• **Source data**
····················

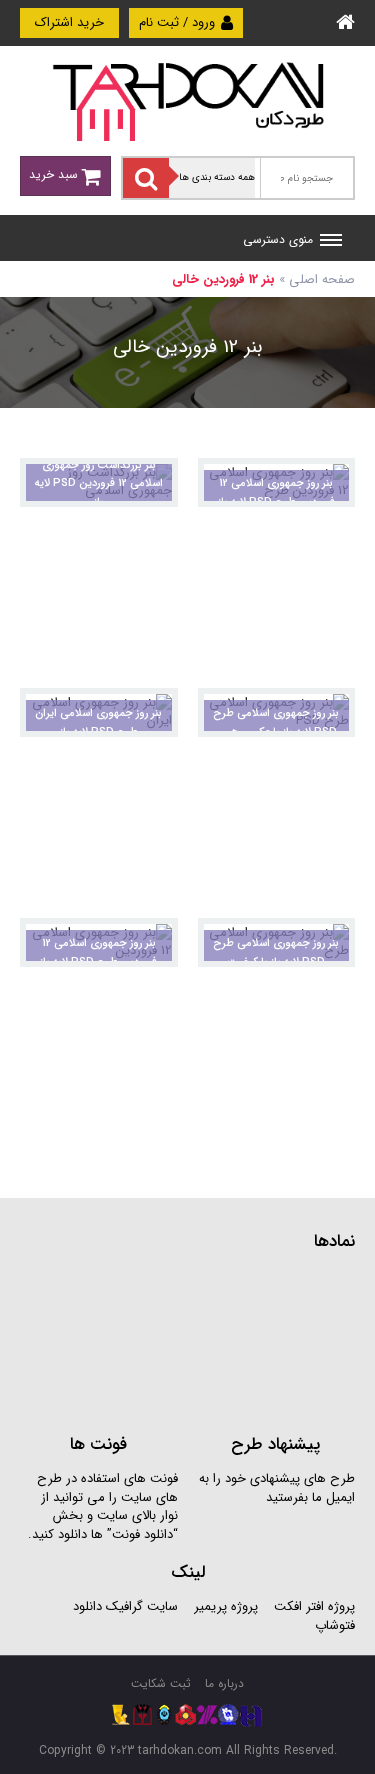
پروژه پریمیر (224, 1606)
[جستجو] (146, 178)
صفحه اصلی (322, 279)
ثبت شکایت (161, 1683)
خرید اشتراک (69, 22)
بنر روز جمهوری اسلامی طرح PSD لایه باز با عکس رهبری (276, 723)
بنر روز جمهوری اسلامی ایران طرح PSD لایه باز (98, 723)
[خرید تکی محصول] (326, 486)
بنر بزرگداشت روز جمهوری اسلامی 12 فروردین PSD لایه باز (99, 484)
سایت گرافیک (142, 1606)
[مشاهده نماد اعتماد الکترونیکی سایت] (205, 1340)
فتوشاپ (335, 1625)
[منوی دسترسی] (331, 242)
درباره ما (224, 1683)
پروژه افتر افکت (314, 1606)
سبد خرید (55, 174)
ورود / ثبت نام (179, 22)
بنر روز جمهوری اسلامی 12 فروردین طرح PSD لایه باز (276, 493)
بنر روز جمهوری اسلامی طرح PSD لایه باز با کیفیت (276, 953)
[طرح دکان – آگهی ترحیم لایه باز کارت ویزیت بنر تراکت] (188, 100)
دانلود (87, 1606)
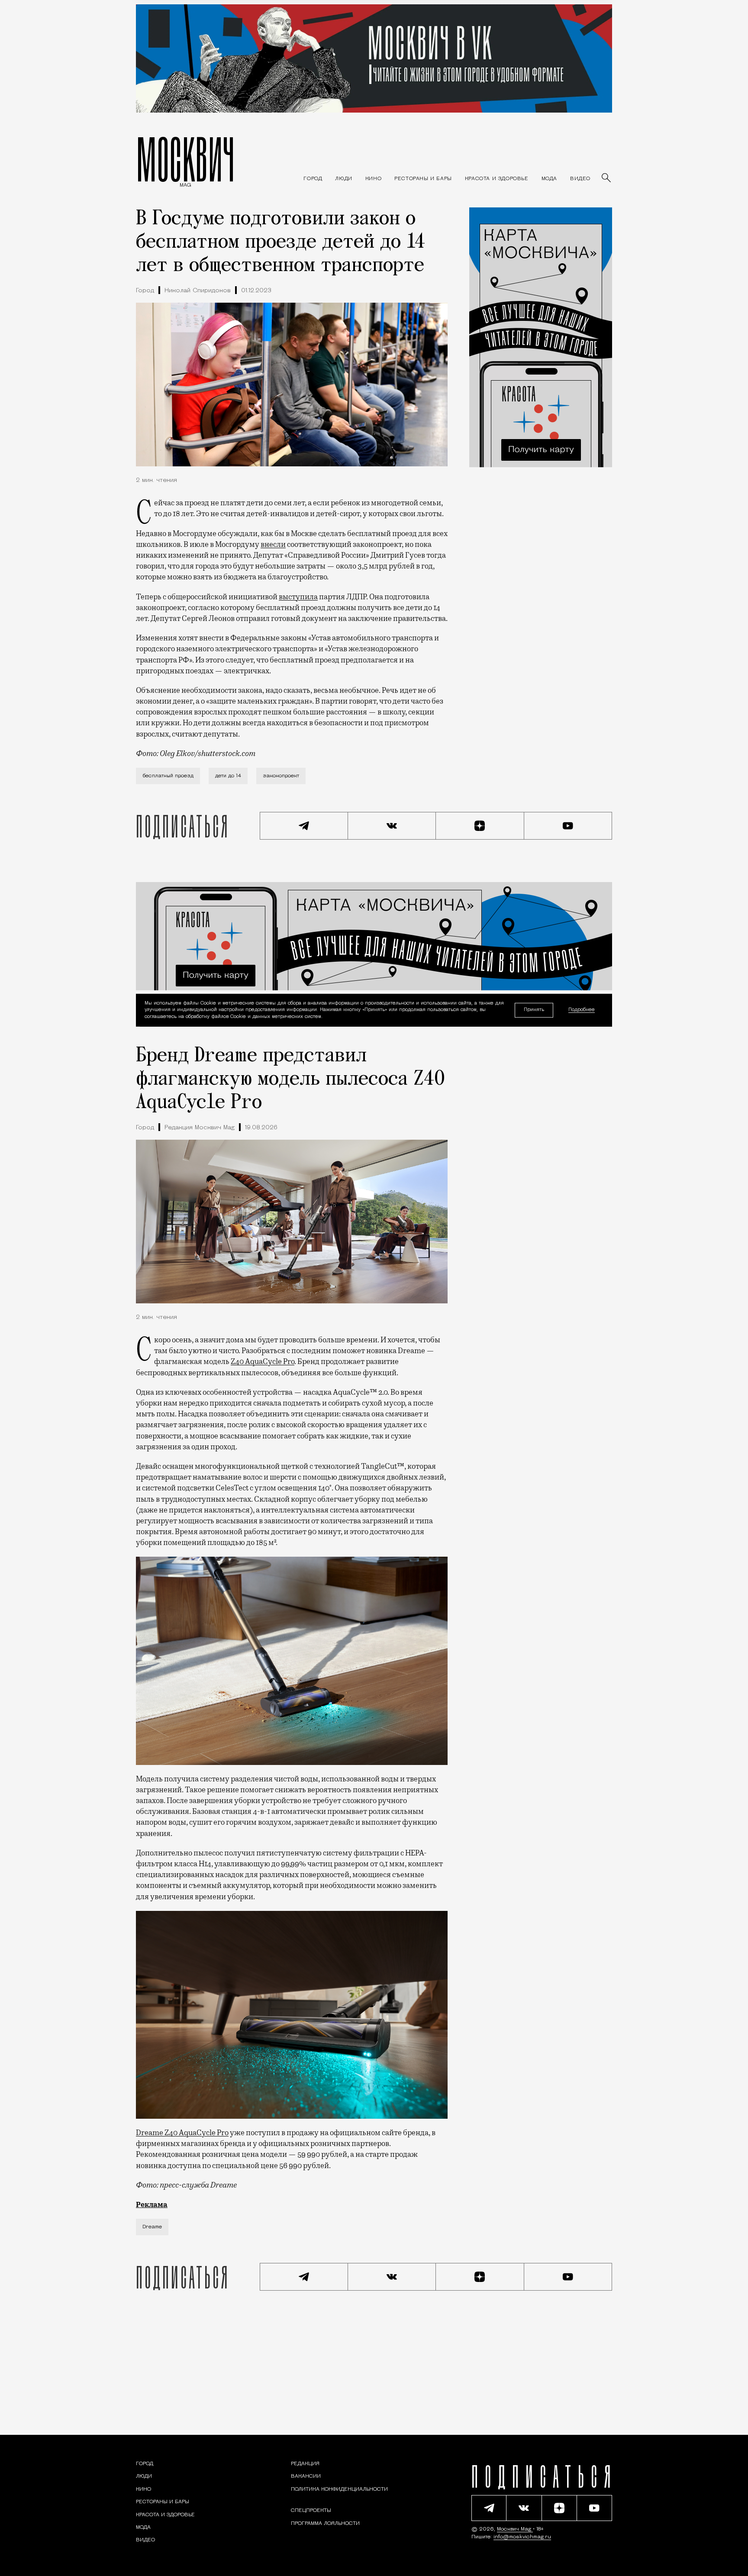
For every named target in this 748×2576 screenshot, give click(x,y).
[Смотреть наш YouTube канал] (568, 826)
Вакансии (306, 2476)
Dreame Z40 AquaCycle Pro (182, 2132)
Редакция (305, 2463)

····················

• **Aim of the task**
Retype the entries word for word. Omit any images.

• **Problem solution**
پروژه پریمیر (224, 1606)
[جستجو] (146, 178)
صفحه اصلی (322, 279)
ثبت شکایت (161, 1683)
خرید اشتراک (69, 22)
بنر روز جمهوری اسلامی طرح PSD لایه باز با عکس رهبری (276, 723)
بنر روز جمهوری اسلامی ایران طرح PSD لایه باز (98, 723)
[خرید تکی محصول] (326, 486)
بنر بزرگداشت روز جمهوری اسلامی 12 فروردین PSD لایه باز (99, 484)
سایت گرافیک (142, 1606)
[مشاهده نماد اعتماد الکترونیکی سایت] (205, 1340)
فتوشاپ (335, 1625)
[منوی دسترسی] (331, 242)
درباره ما (224, 1683)
پروژه افتر افکت (314, 1606)
سبد خرید (55, 174)
ورود / ثبت نام (179, 22)
بنر روز جمهوری اسلامی 12 فروردین طرح PSD لایه باز (276, 493)
بنر روز جمهوری اسلامی طرح PSD لایه باز با کیفیت (276, 953)
[طرح دکان – آگهی ترحیم لایه باز کارت ویزیت بنر تراکت] (188, 100)
دانلود (87, 1606)
For every named target in this 748×2576 screenshot, give click(x,y).
[Смотреть наш YouTube канал] (568, 826)
Вакансии (306, 2476)
Dreame Z40 AquaCycle Pro (182, 2132)
Редакция (305, 2463)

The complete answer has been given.